Home Remedies for Chicken Pox
- Baking soda: Add 2 tablespoons of baking soda to a bath water to reduce itching. OR Add some baking soda to a glass of water and sponge the affected area with the liquid. The soda will dry on the skin to keep the patient from scratching the lesions. Baking soda is a popular remedy to control itchiness caused due to chickenpox.
- Oatmeal: A bath of oatmeal is a natural remedy for relieving the itchiness due to chicken pox. Add approximately 1 cup of finely ground oatmeal to warm water. Soak in the tub to allow the oatmeal to lightly coat the skin and relieve itchiness and irritation. You can also apply lotion containing oats.
- Neem: Lukewarm water baths with neem leaves will help to relieve the itching. Soak 2 cups of neem leaves in a tub of warm water for 30 minutes. Soak in the tub for 20 minutes to relieve itchiness. Neem has antiviral properties and hence combats the varicella zoster virus.
- Sandalwood: Apply sandalwood oil from the first day of appearance of rash till the scabs start to fall off to help reduce scarring.
- Honey: The skin should be smeared with honey for fast recovery.

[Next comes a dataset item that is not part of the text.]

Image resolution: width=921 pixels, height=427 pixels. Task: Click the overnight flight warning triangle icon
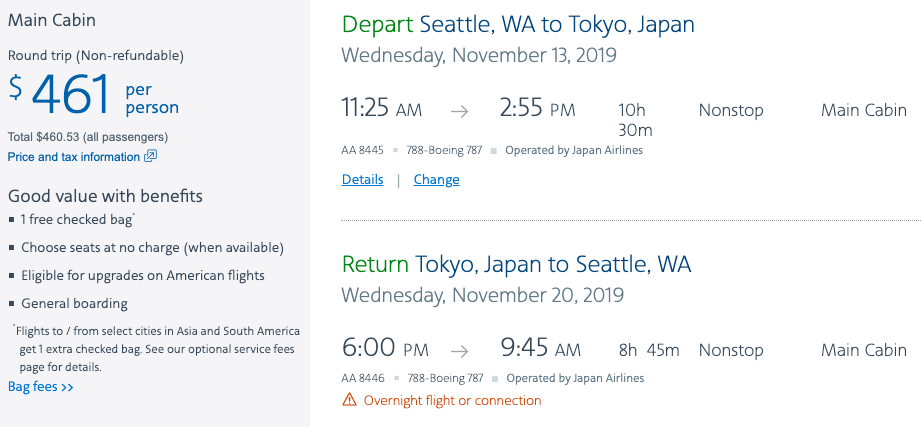click(x=349, y=400)
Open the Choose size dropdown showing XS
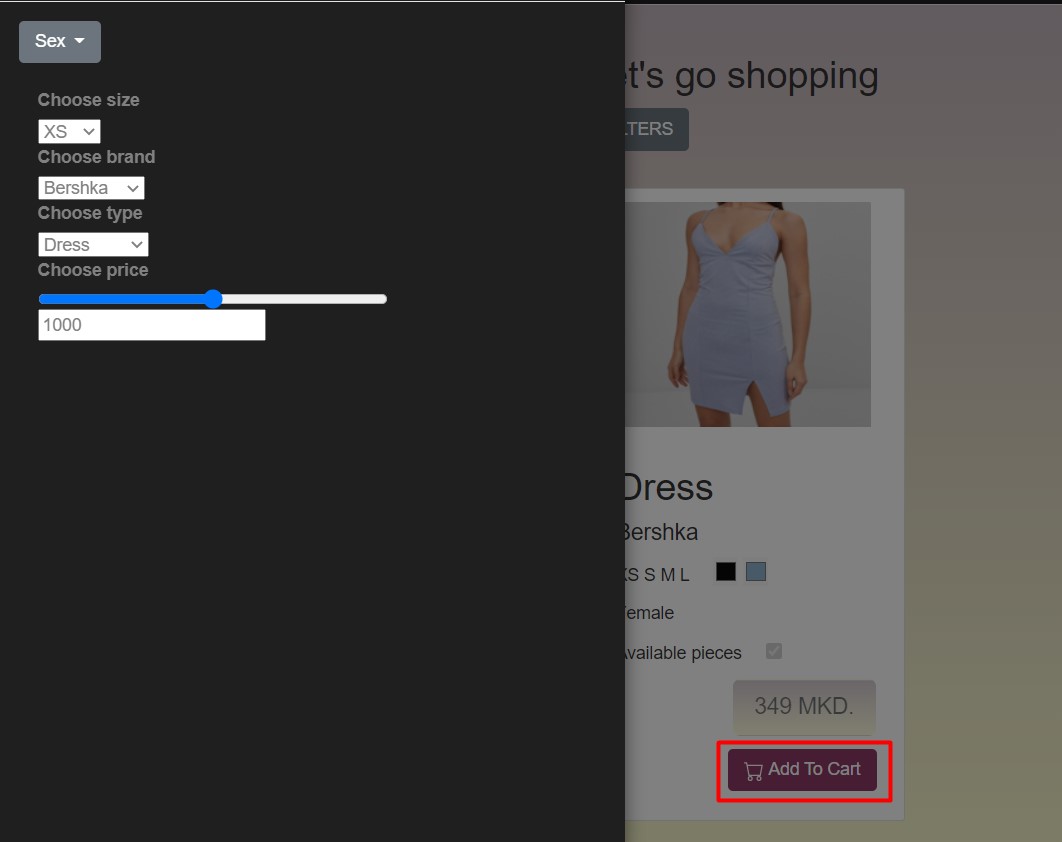 click(68, 131)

- Chamomile: Sip on a tea made from mildly sedative herbs such as chamomile, marigold, or lemon balm several times a day to relieve the distress caused by itchiness.
- Calendula: Apply a diluted tincture of calendula on the affected area with cottonwool pad to reduce the extreme itchiness and irritation caused by chickenpox. For prolonged soothing effect, apply calendula cream following tincture.
- Carrot and coriander: Drink the soup made up of carrot and coriander that helps speed up the healing process due to its high antioxidant properties. Cut 100 g of carrots and 60 g of fresh coriander into small pieces and boil. Eat this soup once a day.
- Vitamin E: Take 400 IU of vitamin E once in a day to promote healing and to provide powerful antioxidant. Also applying vitamin E to the skin is beneficial to fade the marks more quickly.
Do’s for Chicken Pox
- Take plenty of raw fruits and vegetable juice, especially lemon juice due to its high vitamin C level which helps stimulate the immune system and helps for tissue healing.
- Eat light, fresh food such as spinach, celery, turnips, mung beans.
- Drink plenty of fluids to keep the body hydrated.
- Drink green tea due to its gentle cleansing effect.
- Patient should be kept in well-ventilated room.
- Lukewarm water baths must be given every day to relieve itching. Sponge with tepid water if the fever is high.
- Wear light, loose, non itchy cloths. Avoid wool.
- Cut child’s nails short to reduce damage from scratching.
- Wear cotton gloves at night to prevent scratching during sleep.
Don’ts for Chicken Pox
- Don’t scratch the blister which causes severe infection and scars.
- Avoid ginger, chilies, mustard greens, mutton as they increase heat in the body and are irritating which makes the condition worse.
- Avoid spicy and fatty food.
- Avoid all dairy products until the skin lesions has resolved due to major allergen and which may worsen the symptoms.
- Keep away pregnant women from infectious person.
- Pus filled spots or blisters near the eyes.
- Headache or earache, breathing problem, drowsiness, or convulsions.